"Urine drug testing fails at school and work." Let's keep our kids busy, monitor their performance and communicate instead.

This advertisement appeared in the National Review, the New Republic, the Weekly Standard, The Nation, Reason Magazine, the the American Prospect, and The Progressive in summer/fall of 2002.

This PSA also available as a camera-ready PDF for easy reproduction.
Drug Testing Fails At School And Work
  • Since marijuana remains detectable for as long as a month (while alcohol, heroin and cocaine are detectable for only a day or two1), testing will encourage students and workers to switch to more dangerous drugs. Can you imagine anything dumber?
  • The most effective method of preventing adolescent drug use is keeping youths active and learning after school when many parents are working and kids are not supervised.2 Why would we want to put up barriers to kids participating in after-school activities?
  • The most effective schools put in place a student assistance program that allows youngsters to anonymously seek or be referred to counseling if they show signs of problems.

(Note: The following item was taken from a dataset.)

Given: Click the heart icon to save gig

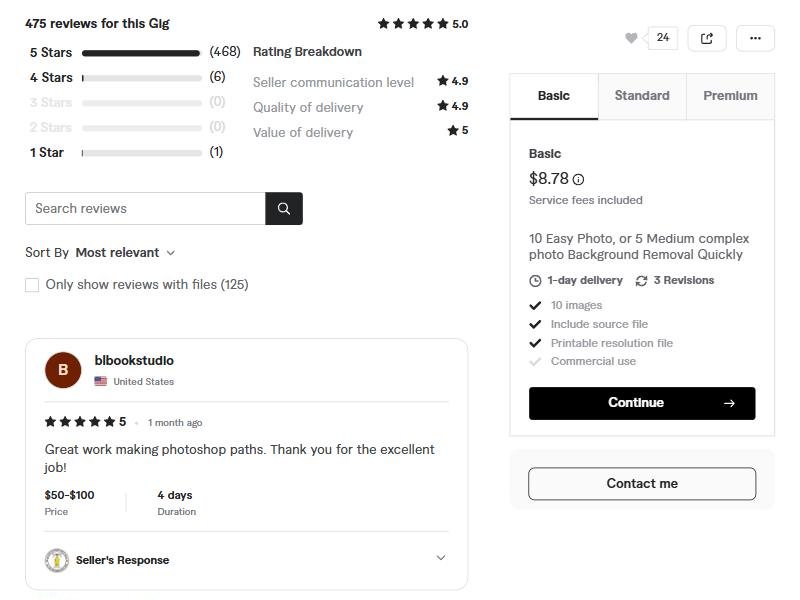Looking at the screenshot, I should (631, 38).
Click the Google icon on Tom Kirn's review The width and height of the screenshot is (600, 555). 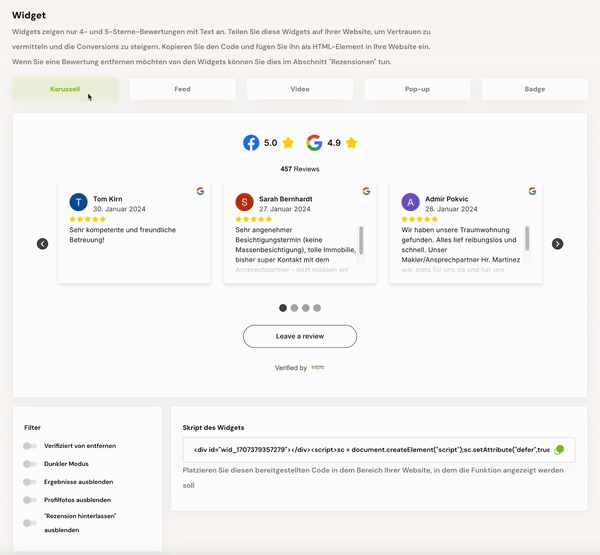pyautogui.click(x=200, y=191)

Shouldn't students perceive school administrators as their mentors rather than an extention of the police?
  • Based on the 9% of schools that have some form of drug testing, the National Research Council reports: "There is no scientific evidence regarding the effects of these programs, either on drug use or on the learning environment."3
  • One school system rejected testing when it found it would cost $8 million annually to test the 75,000 athletes at its 171 high schools.4 That's $46,000 per high school . . . $106 per student tested.

Let's Keep Our Kids Busy, Monitor Their Performance and Communicate.

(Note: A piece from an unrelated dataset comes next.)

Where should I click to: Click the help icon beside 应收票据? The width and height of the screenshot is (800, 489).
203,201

Common Sense for Drug Policy
Mike Gray, Chair -- Robert Field, Co-Chair
1377-C Spencer Ave., Lancaster, PA 17603
www.csdp.org -- www.DrugWarFacts.org -- info@csdp.org

1 Hawks and Chiang, "Examples of Specific Drug Assays, Urine Testing for Drugs of Abuse," Research Monograph No. 73 (1986); McBay, "Interpretation of Blood and Urine Cannabinoid Concentrations," 33 J. Forensic Sci 875-83 (1988); Ambre, J. et al., "Urinary Excretion of Cocaine Benzoylecgonine and Ecgonine Methyl Ester in Human," J. Analytical Toxicology (1988); Ellis et al., "Excretion Patterns of Cannabinoid Metabolites After Last Use in a Group of Chronic Users," 38 Clinical Pharmacology & Therapeutics," 572-78 (1985).
2 Carmona, Maria and Kathryn Stewart, "A Review of Alternative Activities and Alternative Programs in Youth-Oriented Prevention," CSAP Technical Report No. 13, Washington, DC: Center for Substance Abuse Prevention, Substance Abuse and Mental Health Administration, Dept. of Health and Human Services, 1996; Tierney, Joseph P., Jean Baldwin Grossman, and Nancy L. Resch, "Making a Difference: An Impact Study of Big Brothers/Big Sisters," Philadelphia, PA: Public/Private Ventures, November 1995; Zill, N., C. Nord & L. Loomis, "Adolescent Time Use, Risky Behavior, and Outcomes," 1995.
3 National Research Council, "Informing America's Policy on Illegal Drugs" 2001, p. 203.
4 Nancy Trejos and Alan Goldenbach, "Schools Uneasy on Random Drug Tests: Area Students, Parents Cite Privacy Concerns After High Court Ruling; Others Point to Costs," Washington Post, June 28, 2002, p. B1.